Written problem —
Convert the records below into a two-column CSV with the headers record_text and answer, one row per record, putting each value in a quoted field and replacing any line breaks with spaces. Begin at the line that contains "Click the End task button" and stop after the line that contains "This screenshot has".
---------- Supplied data
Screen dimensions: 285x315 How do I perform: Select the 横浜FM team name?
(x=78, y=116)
--------------------
---------- Supplied data
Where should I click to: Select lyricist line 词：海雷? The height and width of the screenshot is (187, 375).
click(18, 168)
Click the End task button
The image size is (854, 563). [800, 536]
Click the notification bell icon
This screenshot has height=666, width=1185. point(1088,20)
--------------------
Task output —
record_text,answer
"Click the End task button","The image size is (854, 563). [800, 536]"
"Click the notification bell icon","This screenshot has height=666, width=1185. point(1088,20)"